If the only choice of nut butters you’ve ever made was between smooth or crunchy, you’re missing out. Today, grocery store shelves are stocked with options featuring all sorts of nuts (and seeds!) melded with exotic flavor combos from chili flakes to maple syrup.

But here’s a little secret that nut butter manufacturers don’t want you to know: In as little as 15 minutes, you can turn a few handfuls of nuts into creamy, smooth, stick-to-the-roof-of-your-mouth goodness in your own kitchen—no industrial machines required. Plus you can customize a nut butter every which way to create flavors that you’ll never discover in a jar of Jif.

Ready to whip up your own batch? Follow our method and choose from the potential flavor combinations below for ridiculously delicious results every time.


1. Preheat oven to 325 degrees. Spread 2 cups raw, unsalted nuts or seeds on a baking sheet. Roast until golden and fragrant, about 10 minutes, stirring once or twice. (Watch closely as nuts and seeds can go from perfectly toasted to bitterly burnt in a flash.)

2. Transfer nuts or seeds to a food processor or high-powered blender while still warm. Process until finely ground and butter begins to form, about 3 to 4 minutes, scraping down the sides as needed.

3. Add 1/2 teaspoon salt and 1 to 2 tablespoons oil. (Use a neutral flavored oil, such as canola or grapeseed.*) Continue to blend until smooth and creamy, scraping down the sides as needed. The time will vary depending on the power of your machine and the types of nuts or seeds used, from 1 to 5 minutes. Add additional oil if needed to create a smooth texture.

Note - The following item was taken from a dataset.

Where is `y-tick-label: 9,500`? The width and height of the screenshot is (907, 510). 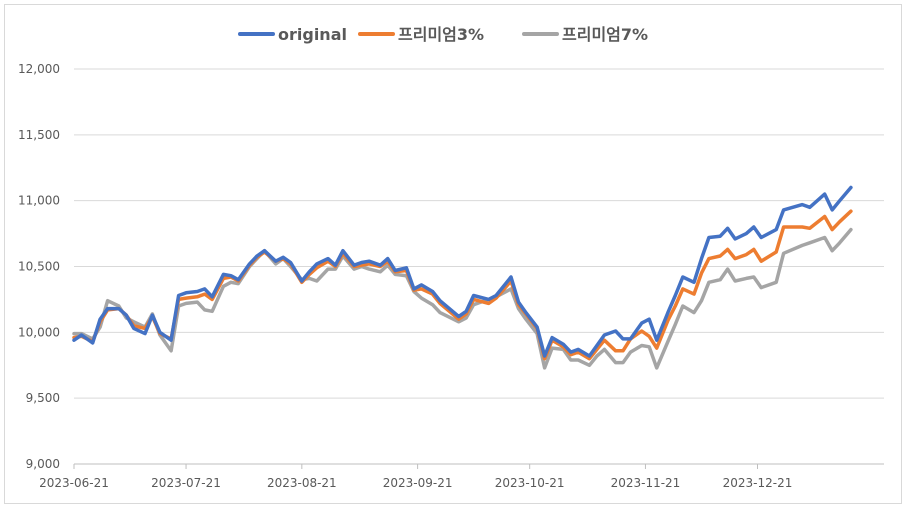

4. Blend in any desired flavorings. Taste and adjust seasoning as desired. For a crunchier spread, pulse or stir in some chopped nuts at the end of blending.

*See note below

A Few Notes:

  • The spread will last several days at room temperature (the advantage is easier spreading) or in the refrigerator for up to two months.
  • Toasting your nuts or seeds before blending will guarantee that the spread is even more tasty. Grinding the nuts while still warm from the oven helps them to release more oils for easier grinding and a creamier mixture.
  • *Blending in a touch of oil helps the nuts or seeds break down into a creamier spread. Use neutral-flavored oil, such as canola or grapeseed, or the same oil as the nuts or seeds being turned into butter. (If making almond butter, blend in almond oil.) Coconut oil gives butters great texture but will likely harden the spread if refrigerated, and it may require reprocessing.
  • Use a powerful food processor, such as a Cuisinart, or a blender like a Vitamix, since their motors won’t burn out during processing. If using a blender, be sure to follow the manufacturer’s instructions for making nut butters. Halting the machine every minute or so is a good idea, as it gives the motor a chance to cool slightly.
  • Skins can infuse butters with a bitter flavor. For almonds, look for blanched almonds that are already skinned. The skins of hazelnuts can be rubbed off with a clean dish towel after roasting.
  • If adding a touch of sweetness, go with honey. It emulsifies nut butters better than other liquid sweeteners, like agave or maple syrup.